Qué harás ::
1. Según el texto sobre la fe y la santidad, ¿qué título le otorgó uno de los papas a la joven a quien se dirige?
2. Continúa el texto sobre la fe y la santidad a partir de su última oración.

Fragmento para leer ::

----

Aunque el evangelio era la norma
fundamental, en la práctica se utilizaban otros modelos para configurar la fe y la santidad. Y así,
ésta no consistía en vivir cada momento de la vida en la ofrenda total del
corazón, sino en hacer cosas extraordinarias, en la mayor parte de los casos,
inhumanas. De esta forma, la santidad sólo estaba reservada a algunos, a la
gran masa jamás se le ocurría aspirar a ella, confiaban a duras penas en la
salvación. Dios estaba allá lejos, no mirando con ternura la vida de los
hombres, sus hijos, era el juez. La muerte no era el día de la boda (San Juan
de la Cruz), el de la misericordia y del abrazo, sino el del juicio, el día de
la ira: “dies irae”.
Pero es que al mismo evangelio,
cuando se atendía a él, no se le dejaba hablar, se le leía desde parámetros
previos, con “a prioris”. El Dios Abbá, aquel de que habló Jesús, había muerto
en amplias zonas de la Iglesia.
Y surgió lo inesperado, en medio
del invierno, en el corazón de la burguesía francesa, brilló la aurora, que
anunciaba un nuevo Dios. Apareció la primavera. Fuiste la primavera en éxtasis
de aquel invierno gélido que aterrorizaba las conciencias. Tu aurora anunciaba
nuevos amaneceres para la fe, que se debatía en defensa contra las fuerzas de
la modernidad, en vez de avanzar victoriosa y orgullosa. Hasta ti llegaron las
voces de los ateos. Tú te sentaste a la mesa con ellos y te levantaste bella y
triunfante, y el cielo comenzó a llover rosas. Un perfume de aire fresco se
expandió por lo cristiano, y el mundo comenzó a oler a tus flores, a ti.
A tu resplandor se rejuveneció la
vida religiosa, y los claustros se llenaron de jóvenes. Hiciste apasionante la
vida sacerdotal porque tú sentiste también con vehemencia esa vocación. Los
misioneros te percibían en sus venas, que llenabas de ardor. Nos devolviste el
rostro materno y juvenil de Dios, que la pátina del tiempo había endurecido y
envejecido, nos mostraste a la Virgen sencilla y transparente del evangelio,
cuya figura más parecida es el reverberar de tu irresistible rostro.
El Espíritu te invadió, y nada se
resistía a tu paso. Encandilaste a los papas. Uno de ellos te declaró hace poco
tiempo, a ti, tan jovencilla, y que nunca frecuentaste universidad alguna,
contra el parecer de algún sesudo profesor, “Doctora de la Iglesia”. Los
soldados te llevan en su mochila de guerra y algunos dicen que te vieron en las
batallas. Otros contaban las maravillas que hacías en el interior de las
personas, donde como buena maestra y dulce pedagoga les enseñabas a dibujar tu
camino en sus almas. Otros te sentían a su lado como dulce compañera, amiga,
hermana, madre, novia. Te dejaste ver y sentir en lugares dispares. Durante
algún momento incluso eclipsaste a los otros santos. Parecía que sólo tú te
dibujabas en el firmamento de Dios. Parecías la preferida de Él y de los
hombres. Se cumplía lo que habías profetizado en tu lecho de muerte, digo, de
resurrección:”Todo el mundo me amará”. Hasta los incrédulos te admiraban y
escribían libros
sobre ti. Y los mismos políticos
te agasajaban con honores. Se realizaban en ti las palabras de la Virgen:
“Derribó a los potentados de los tronos y ensalzó a los humildes”.

----

Información proporcionada ::

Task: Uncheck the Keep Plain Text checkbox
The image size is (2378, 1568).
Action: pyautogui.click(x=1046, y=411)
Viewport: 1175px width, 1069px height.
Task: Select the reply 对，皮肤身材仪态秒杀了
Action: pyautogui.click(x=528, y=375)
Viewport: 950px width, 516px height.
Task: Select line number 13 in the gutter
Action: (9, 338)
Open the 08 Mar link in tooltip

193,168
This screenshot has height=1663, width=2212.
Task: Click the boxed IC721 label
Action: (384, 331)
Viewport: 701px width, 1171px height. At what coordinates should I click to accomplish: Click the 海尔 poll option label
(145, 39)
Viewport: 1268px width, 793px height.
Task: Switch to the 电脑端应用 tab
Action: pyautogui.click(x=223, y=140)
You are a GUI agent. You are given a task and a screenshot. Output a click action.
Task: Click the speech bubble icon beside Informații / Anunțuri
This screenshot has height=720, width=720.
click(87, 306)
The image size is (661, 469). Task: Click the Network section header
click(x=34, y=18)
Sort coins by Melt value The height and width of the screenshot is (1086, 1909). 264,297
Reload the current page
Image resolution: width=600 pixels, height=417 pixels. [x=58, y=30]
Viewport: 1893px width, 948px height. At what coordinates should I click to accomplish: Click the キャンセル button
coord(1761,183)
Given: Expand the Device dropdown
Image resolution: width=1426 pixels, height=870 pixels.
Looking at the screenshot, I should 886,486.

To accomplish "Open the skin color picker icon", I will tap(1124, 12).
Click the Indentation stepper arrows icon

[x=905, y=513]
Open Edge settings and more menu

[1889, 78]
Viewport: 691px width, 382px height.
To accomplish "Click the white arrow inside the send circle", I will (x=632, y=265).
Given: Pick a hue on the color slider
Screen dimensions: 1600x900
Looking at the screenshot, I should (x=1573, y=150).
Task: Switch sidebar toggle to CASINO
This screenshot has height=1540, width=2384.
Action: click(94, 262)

----

Respuestas a problemas ::
1. La declaró "Doctora de la Iglesia".

2.
Sé que sigues viva entre
nosotros, y continúas llevando adelante tu propósito de no descansar en tu
trabajo evangelizador hasta que el ángel ponga el punto final al tiempo. Pero
noto como que lo haces con más discreción. Mira, tú sabes bien como está
nuestro tiempo, que no es peor que otros, pero es en el que estamos. En algún
sentido se parece aquel al que tú viniste y trasformaste.
Aunque los teólogos se empeñan en
ver el rostro de Dios como el de un padre, esto no le llega a la gente, que al
ver los enormes sufrimientos que se ciernen sobre nuestra humanidad, le echan
la culpa a Él. Muchos niegan su existencia, y no nos dejan resquicio de
esperanza. Otros abandonan la Iglesia, no sé, si porque ella no se rejuvenece
porque algunos de los más influyentes de sus hijos se empeñan en vestirla de mayor, o porque el hombre
moderno no quiere compromisos.
Los noviciados que tú llenaste,
están vacíos, y da la impresión de que todos los estamentos de la Iglesia se
hallan en crisis. Tengo la sensación de que se ha perdido el gusto de lo
espiritual, o mejor, el gusto de Dios, y
muchos, que parecen sentirlo, lo expresan en formas tales, que se quitan las
ganas de tenerlo.
Se habla mucho de oración, pero
“de la oración sabemos ya casi todo, menos orar”. Me parece que no somos
capaces de incorporar la cultura actual en la comprensión de los misterios. Si
no se dice lo mismo de siempre y casi con las palabras de siempre, no parece
que se está dentro de la fe. Esto, como tú sabes, crea en la gente con sensibilidad un malestar
increíble. Así el evangelio siendo siempre nuevo, no lo parece, y la bella
noticia se convierte no pocas veces en triste noticia.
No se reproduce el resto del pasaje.